Through the above description of the embodiments, those skilled in the art will clearly understand that the method of the above embodiments can be implemented by software plus a necessary general hardware platform, and certainly can also be implemented by hardware, but in many cases, the former is a better implementation manner. Based on such understanding, the technical solutions of the present application may be embodied in the form of a software product, which is stored in a storage medium (such as ROM/RAM, magnetic disk, optical disk) and includes instructions for enabling a terminal device (such as a mobile phone, a computer, a server, an air conditioner, or a network device) to execute the method according to the embodiments of the present application.

It is to be understood that the above-described embodiments are merely illustrative of some, but not restrictive, of the broad invention, and that the appended drawings illustrate preferred embodiments of the invention and do not limit the scope of the invention. This application is capable of embodiments in many different forms and is provided for the purpose of enabling a thorough understanding of the disclosure of the application. Although the present application has been described in detail with reference to the foregoing embodiments, it will be apparent to one skilled in the art that the present application may be practiced without modification or with equivalents of some of the features described in the foregoing embodiments. All equivalent structures made by using the contents of the specification and the drawings of the present application are directly or indirectly applied to other related technical fields and are within the protection scope of the present application.

Claims

1. A model training method under a federated learning network is characterized by comprising the following steps:

2. The method of claim 1, wherein the step of adjusting the received global information according to the accuracy and obtaining the adjusted global information comprises:

3. The method for model training under a federated learning network as recited in claim 2, wherein the step of obtaining the weight of the gradient information of each node in the global information according to the accuracy comprises:

wherein ,

is the weight of the gradient information of each node,

as to the accuracy of each node, the node,

the accuracy intermediate value.

4. The method of claim 1, wherein the local data includes training data and validation set data, and the step of testing the local model of the current node using the gradient information of each node includes:

5. The method for model training under a federated learning network as recited in claim 1, wherein the local data is composed of training data and validation set data, and the step of controlling each node to train the local model using the local data corresponding to the node to obtain gradient information of each node comprises:

6. The method for model training under a federated learning network as recited in any of claims 1-5, wherein the step of sending the gradient information to the central client comprises:

sending the encrypted gradient information to the central client;

and generating global information according to the gradient information.
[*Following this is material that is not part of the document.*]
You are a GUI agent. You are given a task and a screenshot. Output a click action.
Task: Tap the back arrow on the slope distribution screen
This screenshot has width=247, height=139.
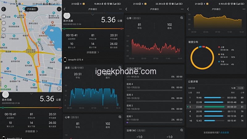(188, 9)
7. The method for model training under a federated learning network as recited in any of claims 1-5, wherein the step of sending the gradient information to the central client comprises:

sending the encrypted gradient information to the central client;

controlling the current node to receive the global information;

obtaining encrypted gradient information according to the global information;

8. The utility model provides a model trainer under bang's learning network which characterized in that includes:

9. A computer device comprising a memory having computer readable instructions stored therein and a processor that when executed performs the steps of the method for model training under a federated learning network as recited in any one of claims 1 to 7.

10. A computer readable storage medium having computer readable instructions stored thereon which, when executed by a processor, implement the steps of the method for model training under a federated learning network as recited in any one of claims 1 to 7.